Dr. Sizemore: Sure. It has a further reduced the number of patients that we have to transfer out of our local market, which is good for patients, good for doctors, good for the hospital. Now pretty much the only patients that would get sent out are kind of no cross type cases that just really have to have a rotational or orbital atherectomy or laser or something like that. So that's an infinitesimally small number relative to the number of patients with calcium. The other thing, as someone who's been in a situation where I have a non-dilatable lesion and, in an attempt to dilate it, we have dissection and yet I can't deploy a stent. That nightmare scenario which, albeit relatively rare, is now a non-issue because we have the ability to treat or modify calcium. So just those two things alone are awesome. I will say that I think that the development of a calcium modification strategy has promoted a revisiting of the algorithm with regard to imaging. And since deploying IVL in the lab, we have really redoubled our commitment to imaging most cases and have recognized that there was really a lot of less than appreciable calcium out there that met criteria for modification based on imaging guidelines. And in those cases I just think that, while we were getting good results before, I think we're getting really maximum expansion and optimizing the final result better than we really ever have.

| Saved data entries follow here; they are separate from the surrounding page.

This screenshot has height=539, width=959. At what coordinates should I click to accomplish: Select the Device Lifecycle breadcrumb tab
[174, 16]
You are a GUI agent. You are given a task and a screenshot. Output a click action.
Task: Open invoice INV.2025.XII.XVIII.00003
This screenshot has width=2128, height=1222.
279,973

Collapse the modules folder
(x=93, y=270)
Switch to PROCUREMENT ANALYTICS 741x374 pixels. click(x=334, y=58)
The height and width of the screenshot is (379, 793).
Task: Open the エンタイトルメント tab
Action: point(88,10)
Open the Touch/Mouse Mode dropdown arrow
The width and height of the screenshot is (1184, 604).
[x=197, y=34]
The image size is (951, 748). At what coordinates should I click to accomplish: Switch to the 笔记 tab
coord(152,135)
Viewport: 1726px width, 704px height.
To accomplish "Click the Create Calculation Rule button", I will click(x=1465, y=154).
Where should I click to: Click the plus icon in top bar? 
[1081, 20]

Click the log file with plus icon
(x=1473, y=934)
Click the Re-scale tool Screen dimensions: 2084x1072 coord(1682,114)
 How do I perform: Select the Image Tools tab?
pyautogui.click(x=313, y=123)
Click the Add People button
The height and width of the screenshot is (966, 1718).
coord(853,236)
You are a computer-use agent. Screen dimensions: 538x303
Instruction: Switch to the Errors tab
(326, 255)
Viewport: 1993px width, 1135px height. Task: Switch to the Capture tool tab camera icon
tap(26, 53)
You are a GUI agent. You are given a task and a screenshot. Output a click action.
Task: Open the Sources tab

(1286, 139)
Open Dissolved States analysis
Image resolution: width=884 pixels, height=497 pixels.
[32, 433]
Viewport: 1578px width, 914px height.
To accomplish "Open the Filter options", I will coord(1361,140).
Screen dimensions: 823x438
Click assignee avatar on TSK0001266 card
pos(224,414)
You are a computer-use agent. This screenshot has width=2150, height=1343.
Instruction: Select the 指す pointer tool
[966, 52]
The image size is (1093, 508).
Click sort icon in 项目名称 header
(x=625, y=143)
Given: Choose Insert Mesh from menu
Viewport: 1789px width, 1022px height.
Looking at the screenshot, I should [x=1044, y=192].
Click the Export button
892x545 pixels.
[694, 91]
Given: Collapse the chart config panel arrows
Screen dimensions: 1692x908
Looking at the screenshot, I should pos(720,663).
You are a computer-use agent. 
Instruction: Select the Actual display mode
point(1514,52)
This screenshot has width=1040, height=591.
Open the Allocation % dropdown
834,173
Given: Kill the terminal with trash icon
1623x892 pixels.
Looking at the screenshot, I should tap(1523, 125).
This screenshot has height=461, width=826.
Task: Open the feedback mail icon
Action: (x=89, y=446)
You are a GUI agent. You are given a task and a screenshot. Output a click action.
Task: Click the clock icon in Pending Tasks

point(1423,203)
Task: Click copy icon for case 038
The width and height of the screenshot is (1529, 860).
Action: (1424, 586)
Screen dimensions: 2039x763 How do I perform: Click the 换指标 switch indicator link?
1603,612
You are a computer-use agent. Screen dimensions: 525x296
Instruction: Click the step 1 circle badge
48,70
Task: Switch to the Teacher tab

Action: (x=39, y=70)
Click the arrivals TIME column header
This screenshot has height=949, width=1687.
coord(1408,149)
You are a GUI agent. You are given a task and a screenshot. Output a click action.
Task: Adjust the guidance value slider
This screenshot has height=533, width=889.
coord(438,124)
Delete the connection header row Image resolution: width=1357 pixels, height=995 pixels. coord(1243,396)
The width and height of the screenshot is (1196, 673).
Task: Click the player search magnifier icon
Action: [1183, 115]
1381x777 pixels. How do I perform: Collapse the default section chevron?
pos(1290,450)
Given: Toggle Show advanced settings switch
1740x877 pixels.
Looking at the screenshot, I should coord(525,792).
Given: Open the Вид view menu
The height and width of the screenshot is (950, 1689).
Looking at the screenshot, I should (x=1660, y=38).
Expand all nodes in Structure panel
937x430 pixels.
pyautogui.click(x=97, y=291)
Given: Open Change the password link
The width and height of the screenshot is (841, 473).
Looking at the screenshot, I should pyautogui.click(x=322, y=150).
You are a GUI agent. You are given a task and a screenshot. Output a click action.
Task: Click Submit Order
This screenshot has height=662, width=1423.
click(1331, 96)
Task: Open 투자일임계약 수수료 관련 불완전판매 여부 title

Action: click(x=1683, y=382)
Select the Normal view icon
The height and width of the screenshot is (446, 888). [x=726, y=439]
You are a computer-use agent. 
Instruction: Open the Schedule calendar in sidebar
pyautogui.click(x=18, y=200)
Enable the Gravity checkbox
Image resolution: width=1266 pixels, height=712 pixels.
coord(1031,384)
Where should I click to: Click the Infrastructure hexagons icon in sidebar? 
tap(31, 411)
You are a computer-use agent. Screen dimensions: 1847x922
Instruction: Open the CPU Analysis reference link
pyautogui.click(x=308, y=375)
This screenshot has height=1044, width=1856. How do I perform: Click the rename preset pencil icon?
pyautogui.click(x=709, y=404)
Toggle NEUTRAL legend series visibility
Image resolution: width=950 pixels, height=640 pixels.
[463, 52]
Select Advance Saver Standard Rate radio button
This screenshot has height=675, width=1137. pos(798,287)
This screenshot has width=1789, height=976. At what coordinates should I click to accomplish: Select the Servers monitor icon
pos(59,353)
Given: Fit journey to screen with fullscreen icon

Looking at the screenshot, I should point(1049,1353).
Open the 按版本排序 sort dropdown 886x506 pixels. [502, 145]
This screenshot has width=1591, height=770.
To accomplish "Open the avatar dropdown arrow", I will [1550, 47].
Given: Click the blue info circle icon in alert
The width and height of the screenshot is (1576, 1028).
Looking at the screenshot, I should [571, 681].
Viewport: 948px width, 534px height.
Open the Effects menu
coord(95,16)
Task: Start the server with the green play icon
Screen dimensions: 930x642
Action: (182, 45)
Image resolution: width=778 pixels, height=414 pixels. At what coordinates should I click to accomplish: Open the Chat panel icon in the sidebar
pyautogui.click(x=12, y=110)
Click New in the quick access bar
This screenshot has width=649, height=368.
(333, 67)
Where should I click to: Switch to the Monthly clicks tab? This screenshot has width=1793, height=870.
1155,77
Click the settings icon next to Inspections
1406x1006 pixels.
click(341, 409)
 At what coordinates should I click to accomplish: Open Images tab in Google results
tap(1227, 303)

Q: What is your threshold for turning to calcium modification? You were saying imaging. When you say imaging, are you talking angiography, IVUS, OCT?
Dr. Sizemore: Yeah, all of the above. We implemented the latest generation HD OCT about six months ago. Prior to that we were exclusively an IVUS lab. But we do a mix of IVUS and OCT; we start with OCT if there's no contrast limitations and it's not an ostial lesion, but we are facile with IVUS as well. When we're looking at OCT, we look at the thickness and length and we have an algorithm that we follow pretty closely. We generally will test with a non-compliant balloon unless it's the most severe form. But we go into the case knowing that there's going to be a low threshold for calcium modification. And if they meet certain criteria, we just modify regardless to make sure that we really can get a fully expanded stent and the best possible result.

Q: Right. So intravascular imaging is telling you that there tends to be more calcium than you're seeing on angiography. Is that correct?

Dr. Sizemore: Oh, absolutely. I think especially the situation where you have relatively thin circumferential calcium. Everybody can see the big thick ledges of calcium and boulders that that show up on the fluoroscopy. But with OCT, in particular, we have realized that you can frequently under-appreciate circumferential calcium and long planer calcium that creates the ability to land your stent in zones that are least likely to give you edge dissections.

Q: This goes back to the very beginning of stenting where, using IVUS, Colombo showed that stents were being under-expanded.

Dr. Sizemore: Yeah, the imaging piece can't be understated how much that has gone hand-in-hand with IVL as part of our strategy for getting the best possible final result.

Q: Those are basically all my questions. Any other thoughts?
Dr. Sizemore: Yes, I would applaud SCAI for revisiting and recognizing the critical role that non-SOS centers play in the care of patients across the country. And addressing their unique needs and challenges and supporting their participation in the best quality of care. They should be commended and it’s super helpful to those of us in those settings. We're excited to keep moving forward with delivering better and better care.

Q: Great. By the way, what is the caseload in your institution?
Dr. Sizemore: In 2022, we did 657 PCIs between three operators and that has trended up by 5% or so per year for the last ten years.

Q: Right. And you're in a relatively rural area?
Dr. Sizemore: We are in Thomas County. We serve a six-county catchment area as our primary service area and probably nine counties, including the primary and secondary service areas. So yeah, we are the lone PCI center between three surgical centers that are all an hour-and-a-half, two hours apart.

Q: So, yes, a great need. Thank you so much for your time.

This interview was conducted in February 2023 by Burt Cohen of Angioplasty.Org.